More parks, ponds, unicycling, baking, kite-flying, drawing, eating, and swinging were in order. A few unicycling mishaps added some chaos, but the splendor of the cherry tree made up for it. Let's explain in pictures:
|Exploring the pond
|Trying to catch small fish in bottles. The boys in Kyrgyzstan made it look so easy.

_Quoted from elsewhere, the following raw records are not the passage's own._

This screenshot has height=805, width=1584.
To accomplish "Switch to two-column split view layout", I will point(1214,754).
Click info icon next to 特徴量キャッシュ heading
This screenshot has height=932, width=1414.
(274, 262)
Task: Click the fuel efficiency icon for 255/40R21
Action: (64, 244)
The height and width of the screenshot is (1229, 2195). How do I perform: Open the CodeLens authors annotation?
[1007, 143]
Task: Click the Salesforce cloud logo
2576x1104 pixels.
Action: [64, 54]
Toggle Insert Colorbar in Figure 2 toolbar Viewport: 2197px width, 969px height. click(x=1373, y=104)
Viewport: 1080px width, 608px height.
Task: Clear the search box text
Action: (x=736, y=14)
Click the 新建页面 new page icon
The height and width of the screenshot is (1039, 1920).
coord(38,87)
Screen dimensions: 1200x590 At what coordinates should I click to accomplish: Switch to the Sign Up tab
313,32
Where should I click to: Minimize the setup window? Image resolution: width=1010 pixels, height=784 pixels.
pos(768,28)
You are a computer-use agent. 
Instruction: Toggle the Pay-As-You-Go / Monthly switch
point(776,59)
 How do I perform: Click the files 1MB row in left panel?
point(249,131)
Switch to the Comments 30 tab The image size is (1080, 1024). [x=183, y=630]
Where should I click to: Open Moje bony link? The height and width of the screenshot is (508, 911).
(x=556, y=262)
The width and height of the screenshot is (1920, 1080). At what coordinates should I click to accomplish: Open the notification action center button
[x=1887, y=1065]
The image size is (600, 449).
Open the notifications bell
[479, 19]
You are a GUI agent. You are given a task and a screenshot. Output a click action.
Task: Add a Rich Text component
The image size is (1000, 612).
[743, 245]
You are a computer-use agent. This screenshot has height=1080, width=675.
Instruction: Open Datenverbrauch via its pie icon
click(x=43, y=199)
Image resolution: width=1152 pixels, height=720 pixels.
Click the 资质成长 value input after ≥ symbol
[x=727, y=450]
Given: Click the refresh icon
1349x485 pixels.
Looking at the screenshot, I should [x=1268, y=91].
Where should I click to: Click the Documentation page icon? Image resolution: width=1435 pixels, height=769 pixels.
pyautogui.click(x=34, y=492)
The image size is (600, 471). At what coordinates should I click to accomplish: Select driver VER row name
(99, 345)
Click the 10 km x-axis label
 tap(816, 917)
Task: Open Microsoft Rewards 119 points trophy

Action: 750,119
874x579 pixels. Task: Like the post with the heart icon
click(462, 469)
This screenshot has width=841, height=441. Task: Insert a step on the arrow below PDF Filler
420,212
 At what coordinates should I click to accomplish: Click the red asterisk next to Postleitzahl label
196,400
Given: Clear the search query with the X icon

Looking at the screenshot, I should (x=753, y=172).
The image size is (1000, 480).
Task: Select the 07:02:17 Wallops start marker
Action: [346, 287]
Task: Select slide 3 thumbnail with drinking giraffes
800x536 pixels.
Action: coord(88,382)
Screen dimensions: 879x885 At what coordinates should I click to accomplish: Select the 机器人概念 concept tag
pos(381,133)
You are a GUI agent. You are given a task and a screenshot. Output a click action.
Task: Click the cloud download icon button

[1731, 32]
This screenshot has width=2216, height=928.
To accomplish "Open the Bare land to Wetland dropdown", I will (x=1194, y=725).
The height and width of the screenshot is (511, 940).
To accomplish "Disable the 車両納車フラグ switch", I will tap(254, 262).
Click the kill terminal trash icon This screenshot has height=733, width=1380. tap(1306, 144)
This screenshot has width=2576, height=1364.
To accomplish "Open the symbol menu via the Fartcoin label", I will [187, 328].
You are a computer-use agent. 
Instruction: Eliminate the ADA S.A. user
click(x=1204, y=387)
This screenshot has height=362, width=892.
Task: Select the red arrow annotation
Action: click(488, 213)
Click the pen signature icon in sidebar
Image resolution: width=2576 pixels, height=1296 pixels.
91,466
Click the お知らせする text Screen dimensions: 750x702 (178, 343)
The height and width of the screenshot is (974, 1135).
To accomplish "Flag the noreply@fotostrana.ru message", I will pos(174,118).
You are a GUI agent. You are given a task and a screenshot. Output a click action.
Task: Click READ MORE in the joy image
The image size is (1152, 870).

|One of the elaborate tents the kids built for their games of House
|Pizza! Hamburger and pineapple.
|Pizza picnic with all the cousins.
|Guess what's for dessert?
|Now that's a s'more!
|Kites on the river bank.
|The fishing poles proved useful on multiple fronts - for fishing as well as kiting and even for retrieving a frisbee-aerobie that had disappeared over the neighbor's fence.
|My unicycling shadow
|Tanya and Misha
At this point, Tanya fell off her uni in such a way that she broke her 5th metacarpal. Most unfortunate! While she and I were at the doctor getting it x-rayed, Misha barreled head-first into one of the support-beams in their basement while practicing on his uni. Luckily, Aaron managed to bandage it up, saying there was no concussion and most likely no need for stitches. By the time we got home, Misha was asking me if he could unicycle again, but I told him we should wait until the blood stopped oozing out. These incidents were rather ironic, considering that we tell people all the time how safe unicycling is.
|The perfect flan.
|Weeding and admiring
|Hot dog picnic!
|Tanya doing well making s'mores despite turning into the Borg.
|Sebby at the fire pit!
|Aaron tests out his Muni, in work clothes no less.
|Misha making major progress in riding by himself!
Considering he just got this small new uni in mid July, Misha was thrilled that two weeks later he could do this:
|When you get a push from Sebby, this is what happens.
|And when you get a push from Aaron, this is what you get.
The cherry tree provided us with the perfect day. We had noticed that Tanya's elderly neighbor had a solitary, beautiful cherry tree in her front yard with vibrant fruit that no one had shown an interest in picking. So we asked her, might we pick them? When, to our delight, she agreed, we gave each kid a bucket, and Tanya and I joined in to pick the high-up cherries. They were perfectly ripe, so shiny and red it left one wondering if they were even real. Since it was just one tree, we had it picked clean fairly quickly. Onto the pitting, which left pools of dark juice on plates, hands, and tables. And then ... onto the baking!
Then all too soon it was off to Brookings for a final weekend before flying back to Houston!